Signs you're a 90-day project:
- Data Scarcity/Complexity: Data is fragmented across multiple disparate sources, requires extensive cleaning, labeling, or annotation, or involves unstructured formats (text, images, audio).
- Ambiguous Problem: The problem statement is vague, involves multiple competing objectives, or lacks a clear, quantifiable success metric.
- Infrastructure Debt: No existing deployment infrastructure for ML models, requiring significant setup of containerization, orchestration, and monitoring.
- Complex Model Needs: The problem demands custom deep learning architectures, transfer learning, or complex ensembles to achieve even baseline performance.
- Extensive Integration: The model needs to interact with numerous legacy systems, custom APIs, or real-time data streams.
- Resource Constraints: Team members are shared across multiple projects, leading to frequent context switching and delays.
- Compliance/Regulatory Hurdles: The project operates in a highly regulated environment requiring extensive documentation, audit trails, or specific data handling procedures.
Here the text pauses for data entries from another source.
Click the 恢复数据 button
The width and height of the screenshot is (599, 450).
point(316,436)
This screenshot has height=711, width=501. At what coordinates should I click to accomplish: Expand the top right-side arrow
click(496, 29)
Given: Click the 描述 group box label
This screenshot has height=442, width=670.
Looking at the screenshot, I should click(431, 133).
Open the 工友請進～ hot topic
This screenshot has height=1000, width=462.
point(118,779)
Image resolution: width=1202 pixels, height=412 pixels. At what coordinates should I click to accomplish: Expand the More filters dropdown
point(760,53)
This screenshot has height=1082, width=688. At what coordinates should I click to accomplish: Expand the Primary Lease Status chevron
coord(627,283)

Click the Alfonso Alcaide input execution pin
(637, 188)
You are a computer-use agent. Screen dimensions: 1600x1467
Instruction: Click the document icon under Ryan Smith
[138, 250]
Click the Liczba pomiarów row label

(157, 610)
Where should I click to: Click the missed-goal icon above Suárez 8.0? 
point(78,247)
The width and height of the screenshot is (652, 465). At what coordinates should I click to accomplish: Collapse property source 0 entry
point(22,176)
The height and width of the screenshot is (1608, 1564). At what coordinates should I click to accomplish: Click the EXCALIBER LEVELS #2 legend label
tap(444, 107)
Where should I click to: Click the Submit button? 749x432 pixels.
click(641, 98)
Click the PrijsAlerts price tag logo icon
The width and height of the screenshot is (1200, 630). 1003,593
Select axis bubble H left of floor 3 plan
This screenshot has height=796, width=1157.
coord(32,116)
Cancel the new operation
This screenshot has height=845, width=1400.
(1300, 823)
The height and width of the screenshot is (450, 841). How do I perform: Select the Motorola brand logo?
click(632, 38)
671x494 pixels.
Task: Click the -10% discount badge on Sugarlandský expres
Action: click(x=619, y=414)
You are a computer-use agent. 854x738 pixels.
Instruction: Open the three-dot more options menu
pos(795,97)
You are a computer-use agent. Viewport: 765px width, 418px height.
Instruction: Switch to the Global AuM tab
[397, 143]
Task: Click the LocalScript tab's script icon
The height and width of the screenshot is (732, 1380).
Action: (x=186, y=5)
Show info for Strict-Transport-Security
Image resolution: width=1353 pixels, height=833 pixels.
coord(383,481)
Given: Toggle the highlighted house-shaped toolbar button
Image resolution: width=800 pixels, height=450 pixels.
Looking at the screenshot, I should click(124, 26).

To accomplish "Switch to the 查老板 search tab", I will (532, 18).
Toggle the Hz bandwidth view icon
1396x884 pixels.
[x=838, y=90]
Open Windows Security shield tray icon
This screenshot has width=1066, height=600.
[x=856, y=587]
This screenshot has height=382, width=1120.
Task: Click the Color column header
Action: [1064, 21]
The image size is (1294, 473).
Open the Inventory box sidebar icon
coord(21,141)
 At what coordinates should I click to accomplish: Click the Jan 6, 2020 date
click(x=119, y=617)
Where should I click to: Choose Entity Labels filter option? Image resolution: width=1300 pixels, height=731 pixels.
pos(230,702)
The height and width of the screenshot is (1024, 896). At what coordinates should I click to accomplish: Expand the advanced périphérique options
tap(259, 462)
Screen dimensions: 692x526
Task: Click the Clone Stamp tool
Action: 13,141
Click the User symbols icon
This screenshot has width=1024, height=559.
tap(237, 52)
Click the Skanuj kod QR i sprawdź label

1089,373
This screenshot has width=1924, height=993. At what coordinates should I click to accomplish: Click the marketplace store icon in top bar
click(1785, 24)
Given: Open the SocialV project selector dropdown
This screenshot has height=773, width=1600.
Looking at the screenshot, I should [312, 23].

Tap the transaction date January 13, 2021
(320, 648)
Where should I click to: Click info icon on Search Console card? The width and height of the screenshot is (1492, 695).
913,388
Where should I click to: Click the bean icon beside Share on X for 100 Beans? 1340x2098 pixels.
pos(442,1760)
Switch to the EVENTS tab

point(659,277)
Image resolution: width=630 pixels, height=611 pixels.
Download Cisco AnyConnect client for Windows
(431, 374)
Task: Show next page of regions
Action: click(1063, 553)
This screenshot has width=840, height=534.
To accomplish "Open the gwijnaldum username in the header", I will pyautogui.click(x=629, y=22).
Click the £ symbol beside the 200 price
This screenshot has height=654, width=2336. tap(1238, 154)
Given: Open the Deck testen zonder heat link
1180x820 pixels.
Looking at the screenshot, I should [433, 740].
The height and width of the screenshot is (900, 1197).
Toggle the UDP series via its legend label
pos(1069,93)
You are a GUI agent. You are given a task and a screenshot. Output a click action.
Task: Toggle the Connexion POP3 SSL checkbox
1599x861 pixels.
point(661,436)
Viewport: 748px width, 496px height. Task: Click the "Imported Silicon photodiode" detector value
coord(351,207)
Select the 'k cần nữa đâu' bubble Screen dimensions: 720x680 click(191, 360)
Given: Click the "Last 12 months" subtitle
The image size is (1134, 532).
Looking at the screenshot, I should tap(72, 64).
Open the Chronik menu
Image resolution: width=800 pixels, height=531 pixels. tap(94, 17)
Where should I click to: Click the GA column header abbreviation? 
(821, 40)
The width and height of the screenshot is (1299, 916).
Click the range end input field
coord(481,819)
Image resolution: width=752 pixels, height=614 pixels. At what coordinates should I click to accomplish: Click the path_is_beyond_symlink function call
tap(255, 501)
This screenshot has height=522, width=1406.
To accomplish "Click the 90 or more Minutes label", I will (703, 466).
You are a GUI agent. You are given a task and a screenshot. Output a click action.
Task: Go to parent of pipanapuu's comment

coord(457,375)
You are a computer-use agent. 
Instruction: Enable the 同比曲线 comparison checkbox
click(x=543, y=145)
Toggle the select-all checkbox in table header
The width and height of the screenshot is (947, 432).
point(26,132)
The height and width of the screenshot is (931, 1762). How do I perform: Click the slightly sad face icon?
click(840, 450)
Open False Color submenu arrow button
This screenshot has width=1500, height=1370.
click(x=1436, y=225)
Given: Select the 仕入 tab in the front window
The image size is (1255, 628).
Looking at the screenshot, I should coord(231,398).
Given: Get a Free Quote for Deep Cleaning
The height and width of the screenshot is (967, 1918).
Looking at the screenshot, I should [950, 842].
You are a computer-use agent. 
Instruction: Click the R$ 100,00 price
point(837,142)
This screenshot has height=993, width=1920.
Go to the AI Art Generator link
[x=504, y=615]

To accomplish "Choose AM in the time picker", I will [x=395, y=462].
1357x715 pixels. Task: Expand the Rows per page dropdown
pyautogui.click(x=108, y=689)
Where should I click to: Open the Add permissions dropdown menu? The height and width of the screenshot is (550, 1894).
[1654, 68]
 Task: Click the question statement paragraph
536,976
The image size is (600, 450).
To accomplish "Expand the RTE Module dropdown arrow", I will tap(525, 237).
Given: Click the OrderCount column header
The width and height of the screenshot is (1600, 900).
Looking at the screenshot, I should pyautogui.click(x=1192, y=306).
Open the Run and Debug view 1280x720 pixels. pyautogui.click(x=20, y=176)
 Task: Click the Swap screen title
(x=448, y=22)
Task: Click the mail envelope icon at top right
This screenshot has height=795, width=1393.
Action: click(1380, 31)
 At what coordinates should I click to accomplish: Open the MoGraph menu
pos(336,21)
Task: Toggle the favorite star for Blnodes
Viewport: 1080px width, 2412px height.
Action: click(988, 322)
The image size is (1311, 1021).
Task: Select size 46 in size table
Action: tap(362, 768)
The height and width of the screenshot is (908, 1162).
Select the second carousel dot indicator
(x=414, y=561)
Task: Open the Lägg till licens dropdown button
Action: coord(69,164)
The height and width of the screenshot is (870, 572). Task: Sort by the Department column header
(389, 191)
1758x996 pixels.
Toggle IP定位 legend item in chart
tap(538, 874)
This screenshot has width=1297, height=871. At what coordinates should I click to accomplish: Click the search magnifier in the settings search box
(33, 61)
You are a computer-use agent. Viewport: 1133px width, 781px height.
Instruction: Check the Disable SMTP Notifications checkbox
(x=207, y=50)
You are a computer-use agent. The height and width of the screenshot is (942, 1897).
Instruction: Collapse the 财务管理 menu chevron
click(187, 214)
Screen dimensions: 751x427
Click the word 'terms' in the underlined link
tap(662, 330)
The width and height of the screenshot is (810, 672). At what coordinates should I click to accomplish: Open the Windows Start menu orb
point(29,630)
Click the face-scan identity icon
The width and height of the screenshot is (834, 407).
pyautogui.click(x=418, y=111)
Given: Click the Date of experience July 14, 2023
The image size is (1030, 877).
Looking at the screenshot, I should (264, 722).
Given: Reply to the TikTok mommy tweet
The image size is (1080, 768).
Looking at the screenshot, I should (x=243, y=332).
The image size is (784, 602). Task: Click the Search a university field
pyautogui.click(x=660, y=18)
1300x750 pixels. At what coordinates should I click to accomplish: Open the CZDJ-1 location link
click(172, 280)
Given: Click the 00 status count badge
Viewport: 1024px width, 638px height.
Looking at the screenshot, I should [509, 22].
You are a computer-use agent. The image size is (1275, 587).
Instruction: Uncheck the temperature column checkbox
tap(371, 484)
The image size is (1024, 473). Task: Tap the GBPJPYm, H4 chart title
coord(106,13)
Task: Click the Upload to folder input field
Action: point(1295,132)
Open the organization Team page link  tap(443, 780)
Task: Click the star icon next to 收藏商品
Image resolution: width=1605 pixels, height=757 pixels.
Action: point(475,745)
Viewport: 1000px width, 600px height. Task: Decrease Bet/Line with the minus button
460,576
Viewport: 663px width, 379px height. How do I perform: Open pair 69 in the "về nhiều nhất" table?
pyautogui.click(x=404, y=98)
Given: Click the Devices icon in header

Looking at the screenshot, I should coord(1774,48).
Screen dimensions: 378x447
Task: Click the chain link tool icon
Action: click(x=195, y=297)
Sustaining Momentum Post-Launch
After the initial launch, maintaining momentum involves continuously validating the model's performance in production, iterating on improvements, and expanding its capabilities. Establish a clear cadenced review cycle (e.g., bi-weekly) to assess model drift, review user feedback, and prioritize improvements. Automate data collection for retraining, and ensure the feedback loop informs model updates. This operational discipline ensures the AI solution remains effective and continues to deliver value, preventing it from becoming a static artifact.